Contrast Media & Molecular Imaging
Volume 6, Issue 2, pages 85–92, March/April 2011
How to Cite
Tchouate Gainkam, L. O., Caveliers, V., Devoogdt, N., Vanhove, C., Xavier, C., Boerman, O., Muyldermans, S., Bossuyt, A. and Lahoutte, T. (2011), Localization, mechanism and reduction of renal retention of technetium-99m labeled epidermal growth factor receptor-specific nanobody in mice. Contrast Media Mol Imaging, 6: 85–92. doi: 10.1002/cmmi.408
- Issue published online: 13 APR 2011
- Article first published online: 8 OCT 2010
- Manuscript Accepted: 17 JUN 2010
- Manuscript Revised: 5 JUN 2010
- Manuscript Received: 4 FEB 2010
- Interuniversity Attraction Poles Programme, Belgian State, Belgian Science Policy
- Horizontal Research Axis (HOA) grant of the Vrije Universiteit Brussel
Nanobodies are single-domain antigen binding fragments derived from functional heavy-chain antibodies elicited in Camelidae. They are powerful probes for radioimmunoimaging, but their renal uptake is relatively high. In this study we have evaluated the role of megalin on the renal uptake of anti-EGFR 99mTc-7C12 nanobody and the potency of gelofusine and/or lysine to reduce renal uptake of 99mTc-7C12.

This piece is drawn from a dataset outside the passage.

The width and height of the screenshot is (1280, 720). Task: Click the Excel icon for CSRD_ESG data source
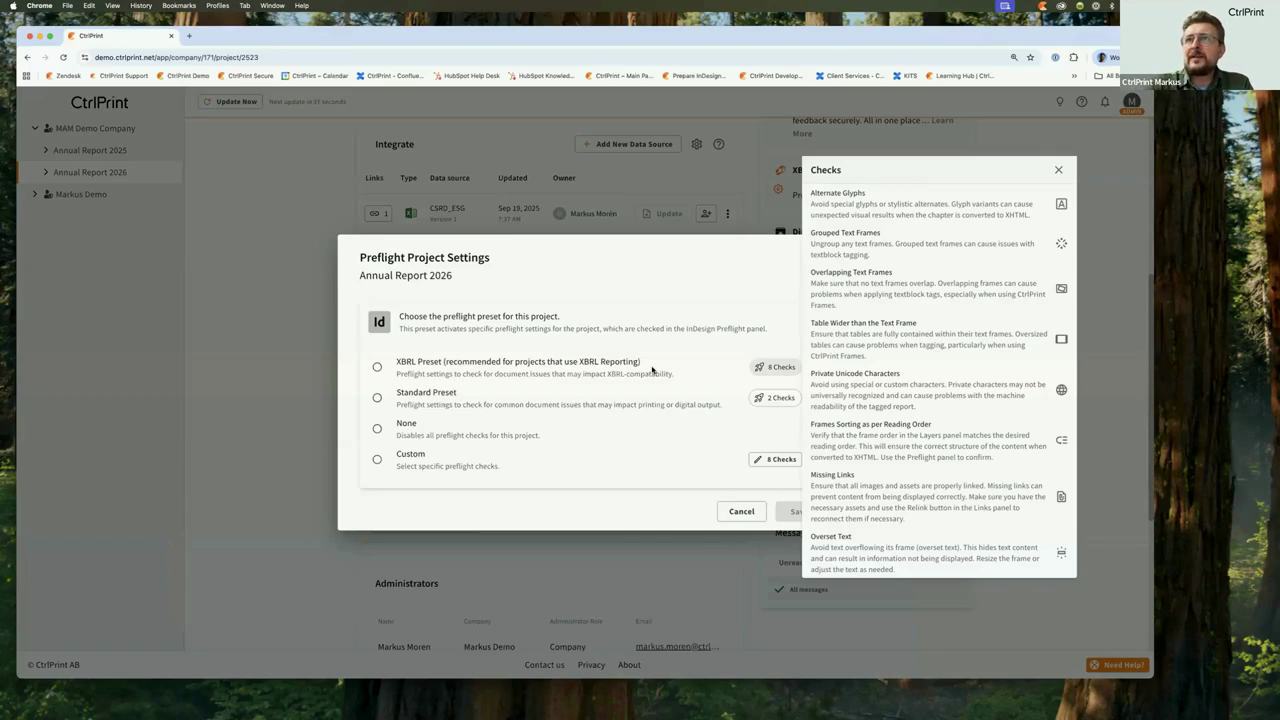pyautogui.click(x=410, y=212)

First we compared the renal uptake of 99mTc-7C12 in megalin-deficient and megalin-wild-type mice using pinhole SPECT/microCT and ex vivo analysis. The effect of gelofusine and lysine administration on renal accumulation of 99mTc-7C12 was analyzed in CD-1 mice divided into lysine preload at 30 min before tracer injection (LysPreload), LysPreload + gelofusine coadministration (LysPreload + GeloCoad), lysine coadministration (LysCoad), gelofusine coadministration (GeloCoad) and LysCoad + GeloCoad. The combined effect of gelofusine and lysine on tumor uptake was tested in mice xenografts.
Renal uptake of 99mTc-7C12 was 44.22 ± 3.46% lower in megalin-deficient compared with megalin-wild-type mice. In CD-1 mice, lysine preload had no effect on the renal retention whereas coinjection of lysine or gelofusine with the tracer resulted in 25.12 ± 2.99 and 36.22 ± 3.07% reduction, respectively. The combined effect of gelofusine and lysine was the most effective, namely a reduction of renal retention of 45.24 ± 2.09%. Gelofusine and lysine coadministration improved tumor uptake.
Megalin contributes to the renal accumulation of 99mTc-7C12. Gelofusine and lysine coinjection with the tracer reduces the renal uptake while tumor uptake is improved. Although this methodology allows for optimization of imaging protocol using nanobodies, further improvements are needed before using these molecules for radionuclide therapy. Copyright © 2010 John Wiley & Sons, Ltd.